#### RECORDS FOR THE EXERCISE:
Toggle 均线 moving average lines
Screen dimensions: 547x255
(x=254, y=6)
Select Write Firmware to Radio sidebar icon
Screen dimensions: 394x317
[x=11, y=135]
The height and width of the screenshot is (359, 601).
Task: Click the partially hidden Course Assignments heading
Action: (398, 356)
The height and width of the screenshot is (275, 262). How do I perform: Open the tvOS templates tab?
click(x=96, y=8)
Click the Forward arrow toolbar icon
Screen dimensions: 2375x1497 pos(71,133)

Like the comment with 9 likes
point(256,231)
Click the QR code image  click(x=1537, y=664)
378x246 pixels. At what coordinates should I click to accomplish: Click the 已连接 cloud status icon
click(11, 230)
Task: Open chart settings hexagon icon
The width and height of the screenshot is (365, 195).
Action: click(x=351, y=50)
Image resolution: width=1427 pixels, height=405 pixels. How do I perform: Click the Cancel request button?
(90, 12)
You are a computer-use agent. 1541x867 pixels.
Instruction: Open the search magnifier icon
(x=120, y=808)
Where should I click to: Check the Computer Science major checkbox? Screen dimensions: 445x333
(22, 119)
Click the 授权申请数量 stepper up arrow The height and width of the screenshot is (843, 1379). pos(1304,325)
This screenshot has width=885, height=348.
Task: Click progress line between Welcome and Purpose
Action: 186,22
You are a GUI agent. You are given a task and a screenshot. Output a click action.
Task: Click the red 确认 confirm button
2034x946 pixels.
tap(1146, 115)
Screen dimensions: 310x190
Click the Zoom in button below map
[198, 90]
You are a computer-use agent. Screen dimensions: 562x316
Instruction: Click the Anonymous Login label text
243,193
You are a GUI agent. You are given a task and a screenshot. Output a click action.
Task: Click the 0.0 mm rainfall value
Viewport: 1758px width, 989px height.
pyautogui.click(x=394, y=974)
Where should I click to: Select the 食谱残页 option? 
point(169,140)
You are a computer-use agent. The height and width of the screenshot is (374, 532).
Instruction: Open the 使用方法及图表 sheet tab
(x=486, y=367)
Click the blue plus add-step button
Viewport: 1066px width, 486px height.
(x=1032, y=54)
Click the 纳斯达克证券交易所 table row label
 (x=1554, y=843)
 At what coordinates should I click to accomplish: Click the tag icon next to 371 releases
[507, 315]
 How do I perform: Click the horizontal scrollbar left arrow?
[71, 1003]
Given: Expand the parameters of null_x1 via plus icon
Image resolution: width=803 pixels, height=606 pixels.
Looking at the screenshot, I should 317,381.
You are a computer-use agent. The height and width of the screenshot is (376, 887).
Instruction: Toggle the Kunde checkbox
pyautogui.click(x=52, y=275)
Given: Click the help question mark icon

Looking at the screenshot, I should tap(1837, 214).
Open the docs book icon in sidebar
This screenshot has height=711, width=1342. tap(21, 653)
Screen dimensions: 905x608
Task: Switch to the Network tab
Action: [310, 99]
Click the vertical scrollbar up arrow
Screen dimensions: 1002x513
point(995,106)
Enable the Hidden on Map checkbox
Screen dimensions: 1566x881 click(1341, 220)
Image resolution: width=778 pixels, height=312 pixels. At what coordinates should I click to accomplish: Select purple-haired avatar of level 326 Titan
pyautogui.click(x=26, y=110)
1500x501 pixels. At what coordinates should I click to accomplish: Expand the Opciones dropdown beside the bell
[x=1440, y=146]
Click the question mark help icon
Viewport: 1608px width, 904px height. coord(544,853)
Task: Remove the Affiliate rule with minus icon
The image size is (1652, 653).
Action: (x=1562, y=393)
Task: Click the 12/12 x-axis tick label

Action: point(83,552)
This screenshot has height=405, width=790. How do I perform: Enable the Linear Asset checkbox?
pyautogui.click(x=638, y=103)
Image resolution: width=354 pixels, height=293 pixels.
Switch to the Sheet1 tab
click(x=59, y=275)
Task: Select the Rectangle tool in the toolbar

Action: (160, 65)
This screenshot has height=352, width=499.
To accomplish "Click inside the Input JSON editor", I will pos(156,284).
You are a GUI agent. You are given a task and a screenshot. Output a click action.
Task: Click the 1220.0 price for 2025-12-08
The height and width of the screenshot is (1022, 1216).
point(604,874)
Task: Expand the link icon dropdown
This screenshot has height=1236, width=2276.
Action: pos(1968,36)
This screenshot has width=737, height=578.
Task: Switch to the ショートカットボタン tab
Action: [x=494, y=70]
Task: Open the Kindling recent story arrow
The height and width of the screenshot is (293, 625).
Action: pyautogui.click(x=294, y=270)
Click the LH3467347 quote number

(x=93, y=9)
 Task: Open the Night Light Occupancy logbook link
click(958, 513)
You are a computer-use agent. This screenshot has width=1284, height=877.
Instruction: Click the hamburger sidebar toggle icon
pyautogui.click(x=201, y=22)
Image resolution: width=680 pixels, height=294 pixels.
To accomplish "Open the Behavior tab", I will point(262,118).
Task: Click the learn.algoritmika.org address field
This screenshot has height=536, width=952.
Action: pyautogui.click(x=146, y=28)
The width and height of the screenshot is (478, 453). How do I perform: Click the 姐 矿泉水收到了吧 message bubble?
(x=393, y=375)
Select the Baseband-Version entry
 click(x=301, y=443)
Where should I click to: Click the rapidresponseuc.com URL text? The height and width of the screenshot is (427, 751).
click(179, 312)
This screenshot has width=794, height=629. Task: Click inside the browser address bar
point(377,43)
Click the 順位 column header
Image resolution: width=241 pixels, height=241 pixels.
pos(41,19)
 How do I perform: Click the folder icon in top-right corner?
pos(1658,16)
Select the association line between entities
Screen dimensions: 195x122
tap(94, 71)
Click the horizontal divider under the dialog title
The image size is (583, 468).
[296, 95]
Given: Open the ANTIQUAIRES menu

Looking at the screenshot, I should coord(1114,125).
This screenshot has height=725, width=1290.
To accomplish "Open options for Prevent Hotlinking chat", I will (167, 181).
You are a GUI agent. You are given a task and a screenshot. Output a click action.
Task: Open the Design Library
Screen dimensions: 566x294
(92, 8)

#### EXERCISE REQUIREMENTS:
Can you retype every one of the items above, line for line, with no changes at all?

#### EXERCISE SOLUTION:
Toggle 均线 moving average lines
Screen dimensions: 547x255
(x=254, y=6)
Select Write Firmware to Radio sidebar icon
Screen dimensions: 394x317
[x=11, y=135]
The height and width of the screenshot is (359, 601).
Task: Click the partially hidden Course Assignments heading
Action: (398, 356)
The height and width of the screenshot is (275, 262). How do I perform: Open the tvOS templates tab?
click(x=96, y=8)
Click the Forward arrow toolbar icon
Screen dimensions: 2375x1497 pos(71,133)

Like the comment with 9 likes
point(256,231)
Click the QR code image  click(x=1537, y=664)
378x246 pixels. At what coordinates should I click to accomplish: Click the 已连接 cloud status icon
click(11, 230)
Task: Open chart settings hexagon icon
The width and height of the screenshot is (365, 195).
Action: click(x=351, y=50)
Image resolution: width=1427 pixels, height=405 pixels. How do I perform: Click the Cancel request button?
(90, 12)
You are a computer-use agent. 1541x867 pixels.
Instruction: Open the search magnifier icon
(x=120, y=808)
Where should I click to: Check the Computer Science major checkbox? Screen dimensions: 445x333
(22, 119)
Click the 授权申请数量 stepper up arrow The height and width of the screenshot is (843, 1379). pos(1304,325)
This screenshot has width=885, height=348.
Task: Click progress line between Welcome and Purpose
Action: 186,22
You are a GUI agent. You are given a task and a screenshot. Output a click action.
Task: Click the red 确认 confirm button
2034x946 pixels.
tap(1146, 115)
Screen dimensions: 310x190
Click the Zoom in button below map
[198, 90]
You are a computer-use agent. Screen dimensions: 562x316
Instruction: Click the Anonymous Login label text
243,193
You are a GUI agent. You are given a task and a screenshot. Output a click action.
Task: Click the 0.0 mm rainfall value
Viewport: 1758px width, 989px height.
pyautogui.click(x=394, y=974)
Where should I click to: Select the 食谱残页 option? 
point(169,140)
You are a computer-use agent. The height and width of the screenshot is (374, 532).
Instruction: Open the 使用方法及图表 sheet tab
(x=486, y=367)
Click the blue plus add-step button
Viewport: 1066px width, 486px height.
(x=1032, y=54)
Click the 纳斯达克证券交易所 table row label
 (x=1554, y=843)
 At what coordinates should I click to accomplish: Click the tag icon next to 371 releases
[507, 315]
 How do I perform: Click the horizontal scrollbar left arrow?
[71, 1003]
Given: Expand the parameters of null_x1 via plus icon
Image resolution: width=803 pixels, height=606 pixels.
Looking at the screenshot, I should 317,381.
You are a computer-use agent. The height and width of the screenshot is (376, 887).
Instruction: Toggle the Kunde checkbox
pyautogui.click(x=52, y=275)
Given: Click the help question mark icon

Looking at the screenshot, I should tap(1837, 214).
Open the docs book icon in sidebar
This screenshot has height=711, width=1342. tap(21, 653)
Screen dimensions: 905x608
Task: Switch to the Network tab
Action: [310, 99]
Click the vertical scrollbar up arrow
Screen dimensions: 1002x513
point(995,106)
Enable the Hidden on Map checkbox
Screen dimensions: 1566x881 click(1341, 220)
Image resolution: width=778 pixels, height=312 pixels. At what coordinates should I click to accomplish: Select purple-haired avatar of level 326 Titan
pyautogui.click(x=26, y=110)
1500x501 pixels. At what coordinates should I click to accomplish: Expand the Opciones dropdown beside the bell
[x=1440, y=146]
Click the question mark help icon
Viewport: 1608px width, 904px height. coord(544,853)
Task: Remove the Affiliate rule with minus icon
The image size is (1652, 653).
Action: (x=1562, y=393)
Task: Click the 12/12 x-axis tick label

Action: point(83,552)
This screenshot has height=405, width=790. How do I perform: Enable the Linear Asset checkbox?
pyautogui.click(x=638, y=103)
Image resolution: width=354 pixels, height=293 pixels.
Switch to the Sheet1 tab
click(x=59, y=275)
Task: Select the Rectangle tool in the toolbar

Action: (160, 65)
This screenshot has height=352, width=499.
To accomplish "Click inside the Input JSON editor", I will pos(156,284).
You are a GUI agent. You are given a task and a screenshot. Output a click action.
Task: Click the 1220.0 price for 2025-12-08
The height and width of the screenshot is (1022, 1216).
point(604,874)
Task: Expand the link icon dropdown
This screenshot has height=1236, width=2276.
Action: pos(1968,36)
This screenshot has width=737, height=578.
Task: Switch to the ショートカットボタン tab
Action: [x=494, y=70]
Task: Open the Kindling recent story arrow
The height and width of the screenshot is (293, 625).
Action: pyautogui.click(x=294, y=270)
Click the LH3467347 quote number

(x=93, y=9)
 Task: Open the Night Light Occupancy logbook link
click(958, 513)
You are a computer-use agent. This screenshot has width=1284, height=877.
Instruction: Click the hamburger sidebar toggle icon
pyautogui.click(x=201, y=22)
Image resolution: width=680 pixels, height=294 pixels.
To accomplish "Open the Behavior tab", I will point(262,118).
Task: Click the learn.algoritmika.org address field
This screenshot has height=536, width=952.
Action: pyautogui.click(x=146, y=28)
The width and height of the screenshot is (478, 453). How do I perform: Click the 姐 矿泉水收到了吧 message bubble?
(x=393, y=375)
Select the Baseband-Version entry
 click(x=301, y=443)
Where should I click to: Click the rapidresponseuc.com URL text? The height and width of the screenshot is (427, 751).
click(179, 312)
This screenshot has width=794, height=629. Task: Click inside the browser address bar
point(377,43)
Click the 順位 column header
Image resolution: width=241 pixels, height=241 pixels.
pos(41,19)
 How do I perform: Click the folder icon in top-right corner?
pos(1658,16)
Select the association line between entities
Screen dimensions: 195x122
tap(94, 71)
Click the horizontal divider under the dialog title
The image size is (583, 468).
[296, 95]
Given: Open the ANTIQUAIRES menu

Looking at the screenshot, I should coord(1114,125).
This screenshot has height=725, width=1290.
To accomplish "Open options for Prevent Hotlinking chat", I will (167, 181).
You are a GUI agent. You are given a task and a screenshot. Output a click action.
Task: Open the Design Library
Screen dimensions: 566x294
(92, 8)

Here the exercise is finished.